Wednesday, June 26, 2013

Lesson 25 Reading: Daedalus and Icarus

Daedalus and Icarus
For use after Lesson 25.

Sight Words to Know
of, from, to, into
have, live, give
the
there, said, you
they, their
when, what
was, his
knew
would, could
people
other, after
became, away, only
two

Sight or Common Words Child Should Be Becoming Familiar With
read (past), ready, great
about
under, never
king
castle, listen
many, anyone
friend
whole
enough

Words above Instructional Level (From Context, Parent)
Point out what a child knows about the word; briefly explain rules he doesn’t know yet.
invent, escape, window, began, freedom, apart, higher, tower
frightening, frightful, creature, father, feather, water
city, behind
work, find, son, tall, fall
thing, wing
telling


            You have read about the maze under King Minos’s castle, and the frightening beast that lived there, and how Theseus killed it and saved the city. But you have not read about how it got there.
            When the Minotaur was born, King Minos knew it would grow into a frightful creature. Still, he could not have it killed. A man named Daedalus worked for King Minos.

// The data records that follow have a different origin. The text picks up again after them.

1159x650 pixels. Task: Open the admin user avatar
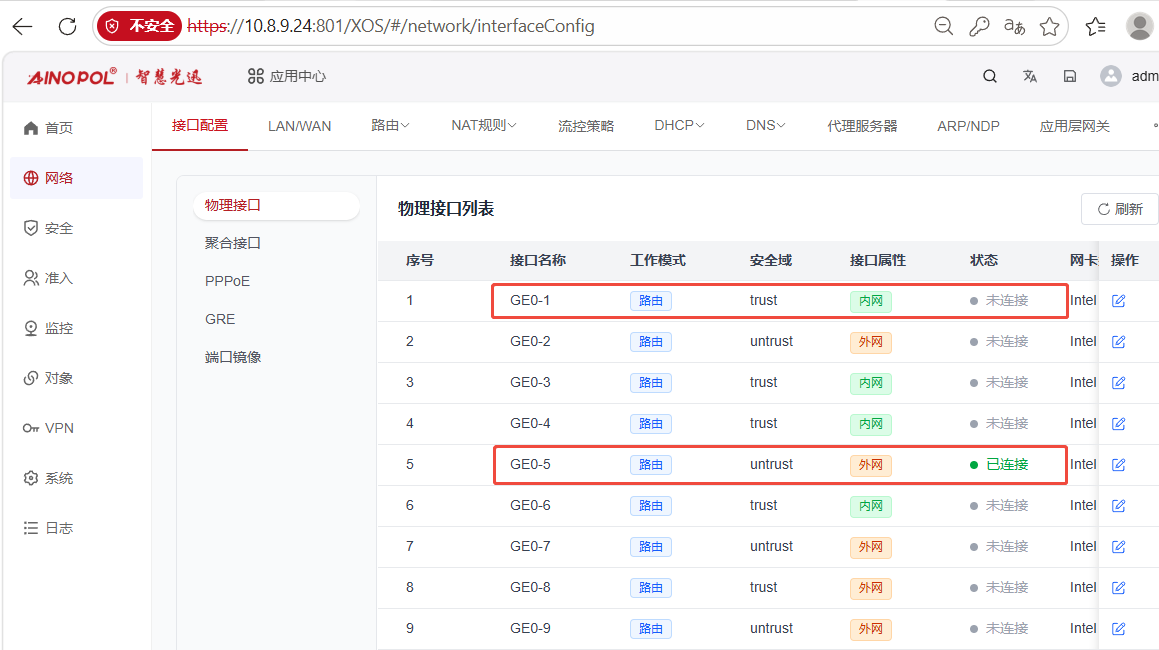(1110, 76)
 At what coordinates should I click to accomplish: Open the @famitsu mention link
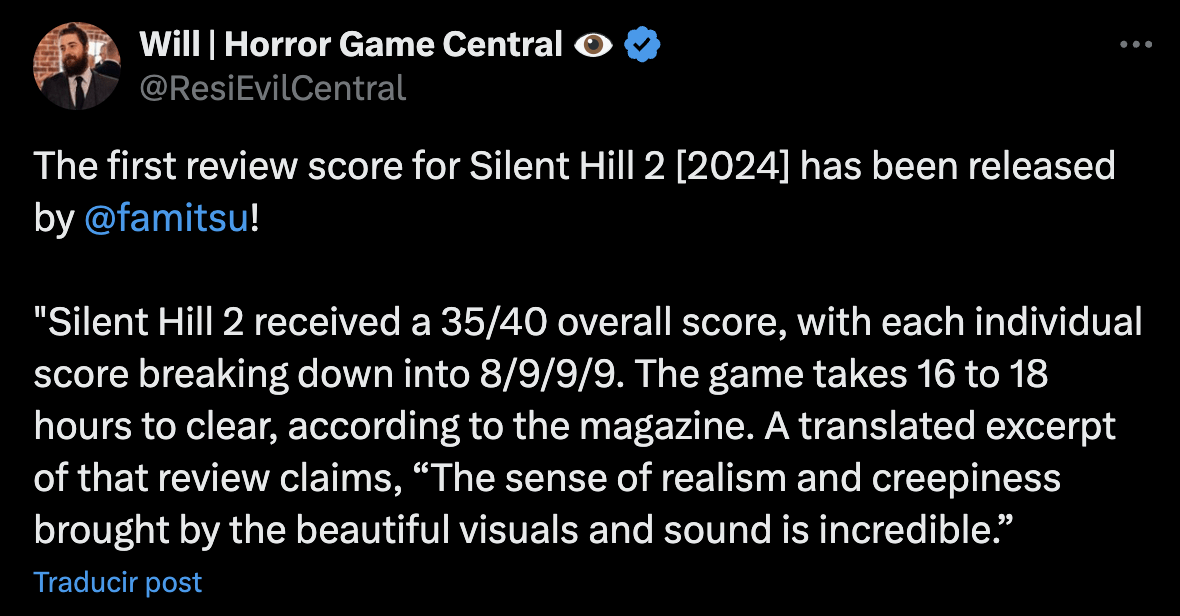click(x=166, y=218)
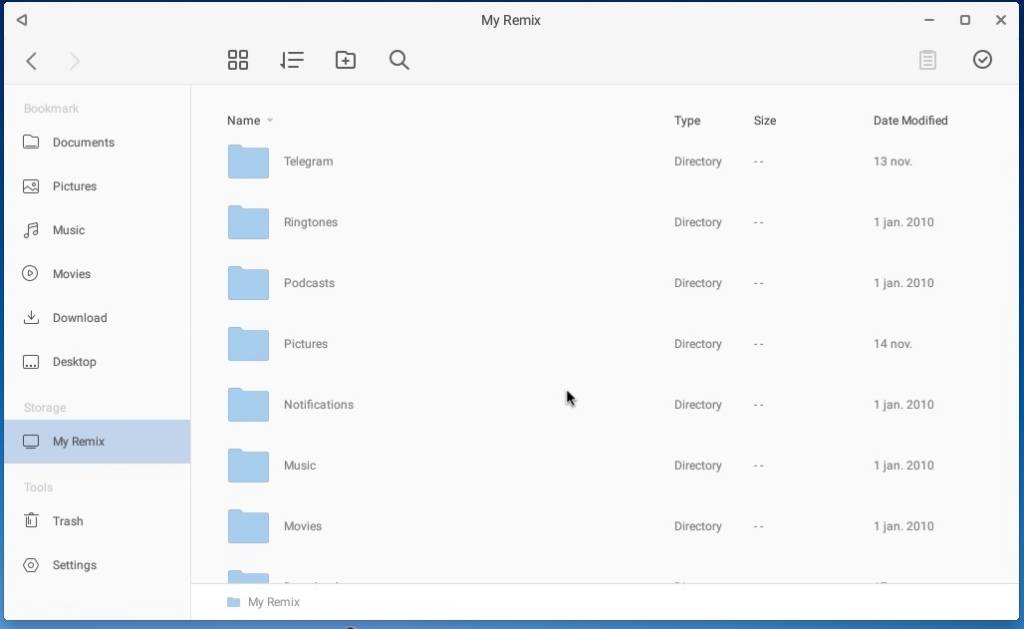Switch to grid view layout
The height and width of the screenshot is (629, 1024).
238,60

He invented things. So Minos asked Daedalus to make a great cage for the Minotaur, so that it could never escape and hurt the people of Crete.
            So Daedalus made the huge maze under Minos’s castle, with so many paths the beast could not find its way out. But Minos could not let anyone find out what was under the castle. So he locked up Daedalus and his son Icarus in a tall tower to keep them from telling other people.
            Day after day Daedalus planned their escape. He spoke to the birds that sat on their high window and chirped. They became friends, and some of the birds let Daedalus take feathers from their wings. The birds told their friends, and whole herds of birds came to give Daedalus a feather or two. Soon Daedalus had enough, and he began work.
            Daedalus used hot wax to make the feathers stick to each other. He made four huge bird wings from them: two for him and two for Icarus. When the wax was hard, the father and son put on their wings and got ready to fly away to freedom.
            “Icarus,” said Daedalus, “you must not fly too high. If you get too close to the sun, the wax on your wings will melt. Then they will fall apart and you will land in the sea.”

            But Icarus did not listen. He flew up and up, higher than the birds and into the clouds. It was only as the skin of his arms and legs began to burn that he stopped, and then it was too late. His wings slid into the water, with Icarus close behind.